Pustaka
Bahasa Indonesia
Bab
Pengaturan

Bab 3 Pertemuan

Bab 3 Pertemuan

Susan sangat terkejut ketika mendengar suara pintu yang tiba-tiba terbuka. Setelah supir yang entah dia tidak tahu namanya itu membawanya pergi dari rumah. Dia kemudian dibawa ke tempat yang Susan pun tidak tahu di mana tepatnya. Hanya saja dia sempat masuk ke dalam lift tadi, cukup lama dan akhirnya supir itu membawanya ke sini, dan setelahnya pergi entah kemana. Susan pun tidak berniat untuk menanyakan hal itu.

Ya, faktanya bahwa dia tidak bisa melihat. Buta. Dia adalah gadis buta.

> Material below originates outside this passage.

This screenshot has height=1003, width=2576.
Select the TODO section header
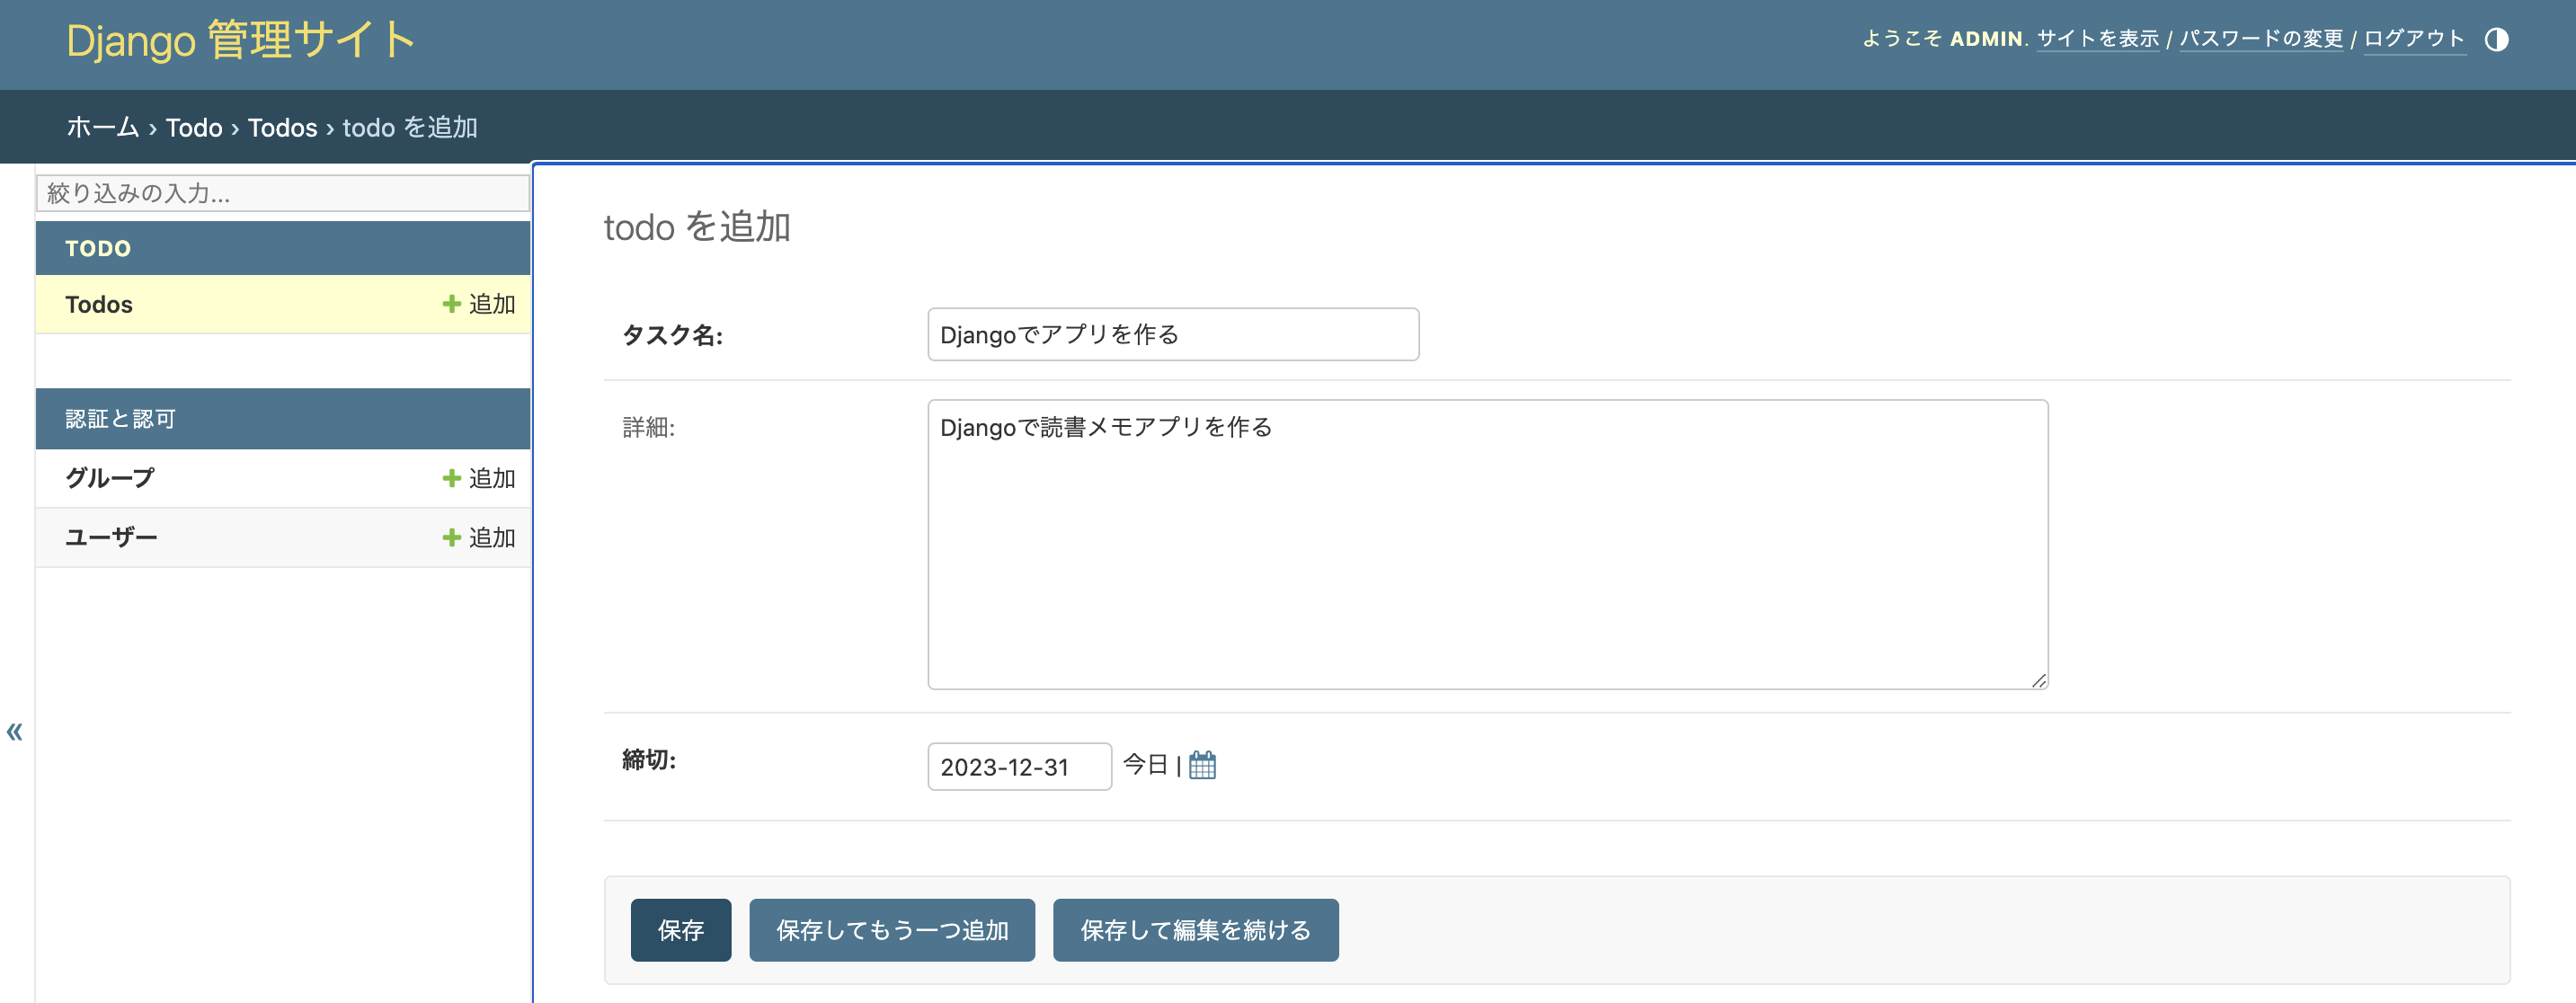click(x=97, y=248)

“Siapa di sana?!” ucapnya ketika mendengar suara derit pintu yang terbuka. Tangannya bertaut, sedikit bergetar karena takut dan gugup yang bercampur menjadi satu. Jangan-jangan hantu atau bisa saja penculik, atau bahkan pembunuh.

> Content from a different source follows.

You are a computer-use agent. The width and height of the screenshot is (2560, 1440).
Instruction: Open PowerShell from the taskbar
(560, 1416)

Membayangkan hal itu membuat Susan seketika merinding. Matanya bahkan sudah berkaca-kaca karena merasa takut.

Tiba-tiba derap langkah kaki terdengar mendekat ke arahnya. Susan semakin gemetar. Di dalam hatinya, tidak henti-hentinya dia meminta tolong pada Tuhan. Dia sadar tidak ada lagi yang bisa membantunya selain Tuhan.

Suara langkah kaki itu kemudian berhenti tepat di dekatnya. Bau parfum yang sangat lembut seketika menyeruak ke dalam indera penciumnya. Hampir saja dia pingsan karena aroma memabukkan itu jika saja tangan kasar dan besar tiba-tiba mengelus pipinya.

Refleks dia menghempas tangan besar itu menjauhi pipinya. Setelahnya, suara kekehan serak dan dalam terdengar di telinganya.

“Siapa kau?!” teriak Susan tidak bisa menahan tangisnya lagi karena merasa sangat ketakutan. Pipi yang sudah terpoles dengan make up, kini basah karena air matanya yang mengalir deras.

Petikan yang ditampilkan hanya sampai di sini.